## Problem description
Rewrite the listing below, replacing "Registrations" with "Enrollments" and leaving everything else unchanged.

## Records supplied
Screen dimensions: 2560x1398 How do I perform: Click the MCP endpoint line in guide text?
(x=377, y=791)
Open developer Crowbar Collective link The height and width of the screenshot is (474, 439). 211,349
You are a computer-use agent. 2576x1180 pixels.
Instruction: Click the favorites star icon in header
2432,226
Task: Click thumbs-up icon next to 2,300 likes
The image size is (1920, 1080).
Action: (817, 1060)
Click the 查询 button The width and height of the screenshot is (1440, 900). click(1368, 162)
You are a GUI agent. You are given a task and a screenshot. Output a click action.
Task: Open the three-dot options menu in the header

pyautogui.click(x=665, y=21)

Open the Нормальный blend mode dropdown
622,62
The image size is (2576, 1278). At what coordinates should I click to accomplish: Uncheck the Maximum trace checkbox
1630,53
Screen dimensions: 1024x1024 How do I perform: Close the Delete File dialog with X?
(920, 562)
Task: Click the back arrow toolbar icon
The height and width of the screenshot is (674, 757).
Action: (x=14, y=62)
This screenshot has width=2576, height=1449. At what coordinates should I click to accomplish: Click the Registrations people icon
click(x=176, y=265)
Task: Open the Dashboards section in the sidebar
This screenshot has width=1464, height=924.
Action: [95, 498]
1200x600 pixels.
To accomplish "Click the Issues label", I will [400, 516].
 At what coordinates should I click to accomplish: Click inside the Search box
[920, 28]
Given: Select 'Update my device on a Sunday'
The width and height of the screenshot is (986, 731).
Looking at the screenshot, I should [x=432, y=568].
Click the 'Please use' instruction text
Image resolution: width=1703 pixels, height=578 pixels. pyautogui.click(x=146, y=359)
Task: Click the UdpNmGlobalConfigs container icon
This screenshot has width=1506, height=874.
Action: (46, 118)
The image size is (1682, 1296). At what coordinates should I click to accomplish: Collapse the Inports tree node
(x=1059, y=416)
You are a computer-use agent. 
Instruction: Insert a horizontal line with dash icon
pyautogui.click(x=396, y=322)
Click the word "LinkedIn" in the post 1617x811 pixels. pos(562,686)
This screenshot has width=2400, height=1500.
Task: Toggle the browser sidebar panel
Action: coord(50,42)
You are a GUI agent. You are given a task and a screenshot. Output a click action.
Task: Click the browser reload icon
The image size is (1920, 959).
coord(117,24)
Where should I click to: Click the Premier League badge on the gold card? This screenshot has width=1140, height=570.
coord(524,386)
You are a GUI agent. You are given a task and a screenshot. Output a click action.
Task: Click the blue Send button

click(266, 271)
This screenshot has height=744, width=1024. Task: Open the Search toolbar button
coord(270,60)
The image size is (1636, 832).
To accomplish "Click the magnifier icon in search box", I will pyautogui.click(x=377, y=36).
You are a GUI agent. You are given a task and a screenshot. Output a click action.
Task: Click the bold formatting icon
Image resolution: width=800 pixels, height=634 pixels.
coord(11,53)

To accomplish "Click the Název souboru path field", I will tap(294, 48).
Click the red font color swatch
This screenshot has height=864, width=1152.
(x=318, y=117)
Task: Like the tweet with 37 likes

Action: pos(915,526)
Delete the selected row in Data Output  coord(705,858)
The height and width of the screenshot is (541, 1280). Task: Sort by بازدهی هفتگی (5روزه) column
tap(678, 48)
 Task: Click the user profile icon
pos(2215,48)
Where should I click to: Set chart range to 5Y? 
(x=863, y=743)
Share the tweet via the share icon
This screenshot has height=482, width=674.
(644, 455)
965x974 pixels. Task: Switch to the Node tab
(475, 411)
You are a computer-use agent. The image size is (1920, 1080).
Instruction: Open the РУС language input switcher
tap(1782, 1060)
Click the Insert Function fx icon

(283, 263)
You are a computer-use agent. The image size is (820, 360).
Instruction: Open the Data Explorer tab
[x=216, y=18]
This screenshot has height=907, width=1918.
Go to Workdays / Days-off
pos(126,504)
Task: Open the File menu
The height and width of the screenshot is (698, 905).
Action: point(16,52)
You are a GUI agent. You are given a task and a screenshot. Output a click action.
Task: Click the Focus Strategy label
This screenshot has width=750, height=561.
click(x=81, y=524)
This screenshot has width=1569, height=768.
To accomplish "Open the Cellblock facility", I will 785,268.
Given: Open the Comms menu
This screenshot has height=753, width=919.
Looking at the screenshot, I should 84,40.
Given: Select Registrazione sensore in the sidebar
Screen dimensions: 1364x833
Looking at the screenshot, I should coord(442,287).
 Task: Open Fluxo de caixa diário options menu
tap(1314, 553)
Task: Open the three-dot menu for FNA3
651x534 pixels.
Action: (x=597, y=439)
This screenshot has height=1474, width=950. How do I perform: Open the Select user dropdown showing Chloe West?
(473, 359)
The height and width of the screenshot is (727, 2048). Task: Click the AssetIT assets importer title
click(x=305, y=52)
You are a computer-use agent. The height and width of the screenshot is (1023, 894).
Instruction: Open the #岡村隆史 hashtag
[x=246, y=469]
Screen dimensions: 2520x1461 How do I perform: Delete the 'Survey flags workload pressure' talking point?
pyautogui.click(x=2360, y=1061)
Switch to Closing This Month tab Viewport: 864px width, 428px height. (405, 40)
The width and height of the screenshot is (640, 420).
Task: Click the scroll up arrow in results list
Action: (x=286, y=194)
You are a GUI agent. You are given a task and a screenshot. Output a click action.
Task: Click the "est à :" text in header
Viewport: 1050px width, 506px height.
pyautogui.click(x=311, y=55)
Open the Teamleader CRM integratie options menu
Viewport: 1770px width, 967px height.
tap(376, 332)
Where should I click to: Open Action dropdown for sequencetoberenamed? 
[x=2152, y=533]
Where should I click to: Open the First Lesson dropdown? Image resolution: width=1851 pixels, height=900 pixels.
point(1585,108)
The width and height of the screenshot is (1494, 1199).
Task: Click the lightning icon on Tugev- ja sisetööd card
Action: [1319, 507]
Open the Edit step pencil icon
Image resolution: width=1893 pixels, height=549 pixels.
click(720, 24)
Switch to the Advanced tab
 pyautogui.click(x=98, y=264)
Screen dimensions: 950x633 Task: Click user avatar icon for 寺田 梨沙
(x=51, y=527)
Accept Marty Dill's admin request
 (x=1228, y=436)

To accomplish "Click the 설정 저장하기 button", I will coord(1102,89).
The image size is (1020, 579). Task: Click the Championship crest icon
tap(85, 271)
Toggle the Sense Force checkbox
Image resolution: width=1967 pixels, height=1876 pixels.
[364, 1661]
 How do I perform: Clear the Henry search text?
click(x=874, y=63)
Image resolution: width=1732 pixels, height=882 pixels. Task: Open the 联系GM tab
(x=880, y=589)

## Answer to this problem
Screen dimensions: 2560x1398 How do I perform: Click the MCP endpoint line in guide text?
(x=377, y=791)
Open developer Crowbar Collective link The height and width of the screenshot is (474, 439). 211,349
You are a computer-use agent. 2576x1180 pixels.
Instruction: Click the favorites star icon in header
2432,226
Task: Click thumbs-up icon next to 2,300 likes
The image size is (1920, 1080).
Action: (817, 1060)
Click the 查询 button The width and height of the screenshot is (1440, 900). click(1368, 162)
You are a GUI agent. You are given a task and a screenshot. Output a click action.
Task: Open the three-dot options menu in the header

pyautogui.click(x=665, y=21)

Open the Нормальный blend mode dropdown
622,62
The image size is (2576, 1278). At what coordinates should I click to accomplish: Uncheck the Maximum trace checkbox
1630,53
Screen dimensions: 1024x1024 How do I perform: Close the Delete File dialog with X?
(920, 562)
Task: Click the back arrow toolbar icon
The height and width of the screenshot is (674, 757).
Action: (x=14, y=62)
This screenshot has width=2576, height=1449. At what coordinates should I click to accomplish: Click the Enrollments people icon
click(x=176, y=265)
Task: Open the Dashboards section in the sidebar
This screenshot has width=1464, height=924.
Action: [95, 498]
1200x600 pixels.
To accomplish "Click the Issues label", I will [400, 516].
 At what coordinates should I click to accomplish: Click inside the Search box
[920, 28]
Given: Select 'Update my device on a Sunday'
The width and height of the screenshot is (986, 731).
Looking at the screenshot, I should [x=432, y=568].
Click the 'Please use' instruction text
Image resolution: width=1703 pixels, height=578 pixels. pyautogui.click(x=146, y=359)
Task: Click the UdpNmGlobalConfigs container icon
This screenshot has width=1506, height=874.
Action: (46, 118)
The image size is (1682, 1296). At what coordinates should I click to accomplish: Collapse the Inports tree node
(x=1059, y=416)
You are a computer-use agent. 
Instruction: Insert a horizontal line with dash icon
pyautogui.click(x=396, y=322)
Click the word "LinkedIn" in the post 1617x811 pixels. pos(562,686)
This screenshot has width=2400, height=1500.
Task: Toggle the browser sidebar panel
Action: coord(50,42)
You are a GUI agent. You are given a task and a screenshot. Output a click action.
Task: Click the browser reload icon
The image size is (1920, 959).
coord(117,24)
Where should I click to: Click the Premier League badge on the gold card? This screenshot has width=1140, height=570.
coord(524,386)
You are a GUI agent. You are given a task and a screenshot. Output a click action.
Task: Click the blue Send button

click(266, 271)
This screenshot has height=744, width=1024. Task: Open the Search toolbar button
coord(270,60)
The image size is (1636, 832).
To accomplish "Click the magnifier icon in search box", I will pyautogui.click(x=377, y=36).
You are a GUI agent. You are given a task and a screenshot. Output a click action.
Task: Click the bold formatting icon
Image resolution: width=800 pixels, height=634 pixels.
coord(11,53)

To accomplish "Click the Název souboru path field", I will tap(294, 48).
Click the red font color swatch
This screenshot has height=864, width=1152.
(x=318, y=117)
Task: Like the tweet with 37 likes

Action: pos(915,526)
Delete the selected row in Data Output  coord(705,858)
The height and width of the screenshot is (541, 1280). Task: Sort by بازدهی هفتگی (5روزه) column
tap(678, 48)
 Task: Click the user profile icon
pos(2215,48)
Where should I click to: Set chart range to 5Y? 
(x=863, y=743)
Share the tweet via the share icon
This screenshot has height=482, width=674.
(644, 455)
965x974 pixels. Task: Switch to the Node tab
(475, 411)
You are a computer-use agent. The image size is (1920, 1080).
Instruction: Open the РУС language input switcher
tap(1782, 1060)
Click the Insert Function fx icon

(283, 263)
You are a computer-use agent. The image size is (820, 360).
Instruction: Open the Data Explorer tab
[x=216, y=18]
This screenshot has height=907, width=1918.
Go to Workdays / Days-off
pos(126,504)
Task: Open the File menu
The height and width of the screenshot is (698, 905).
Action: point(16,52)
You are a GUI agent. You are given a task and a screenshot. Output a click action.
Task: Click the Focus Strategy label
This screenshot has width=750, height=561.
click(x=81, y=524)
This screenshot has width=1569, height=768.
To accomplish "Open the Cellblock facility", I will 785,268.
Given: Open the Comms menu
This screenshot has height=753, width=919.
Looking at the screenshot, I should 84,40.
Given: Select Registrazione sensore in the sidebar
Screen dimensions: 1364x833
Looking at the screenshot, I should coord(442,287).
 Task: Open Fluxo de caixa diário options menu
tap(1314, 553)
Task: Open the three-dot menu for FNA3
651x534 pixels.
Action: (x=597, y=439)
This screenshot has height=1474, width=950. How do I perform: Open the Select user dropdown showing Chloe West?
(473, 359)
The height and width of the screenshot is (727, 2048). Task: Click the AssetIT assets importer title
click(x=305, y=52)
You are a computer-use agent. The height and width of the screenshot is (1023, 894).
Instruction: Open the #岡村隆史 hashtag
[x=246, y=469]
Screen dimensions: 2520x1461 How do I perform: Delete the 'Survey flags workload pressure' talking point?
pyautogui.click(x=2360, y=1061)
Switch to Closing This Month tab Viewport: 864px width, 428px height. (405, 40)
The width and height of the screenshot is (640, 420).
Task: Click the scroll up arrow in results list
Action: (x=286, y=194)
You are a GUI agent. You are given a task and a screenshot. Output a click action.
Task: Click the "est à :" text in header
Viewport: 1050px width, 506px height.
pyautogui.click(x=311, y=55)
Open the Teamleader CRM integratie options menu
Viewport: 1770px width, 967px height.
tap(376, 332)
Where should I click to: Open Action dropdown for sequencetoberenamed? 
[x=2152, y=533]
Where should I click to: Open the First Lesson dropdown? Image resolution: width=1851 pixels, height=900 pixels.
point(1585,108)
The width and height of the screenshot is (1494, 1199).
Task: Click the lightning icon on Tugev- ja sisetööd card
Action: [1319, 507]
Open the Edit step pencil icon
Image resolution: width=1893 pixels, height=549 pixels.
click(720, 24)
Switch to the Advanced tab
 pyautogui.click(x=98, y=264)
Screen dimensions: 950x633 Task: Click user avatar icon for 寺田 梨沙
(x=51, y=527)
Accept Marty Dill's admin request
 (x=1228, y=436)

To accomplish "Click the 설정 저장하기 button", I will coord(1102,89).
The image size is (1020, 579). Task: Click the Championship crest icon
tap(85, 271)
Toggle the Sense Force checkbox
Image resolution: width=1967 pixels, height=1876 pixels.
[364, 1661]
 How do I perform: Clear the Henry search text?
click(x=874, y=63)
Image resolution: width=1732 pixels, height=882 pixels. Task: Open the 联系GM tab
(x=880, y=589)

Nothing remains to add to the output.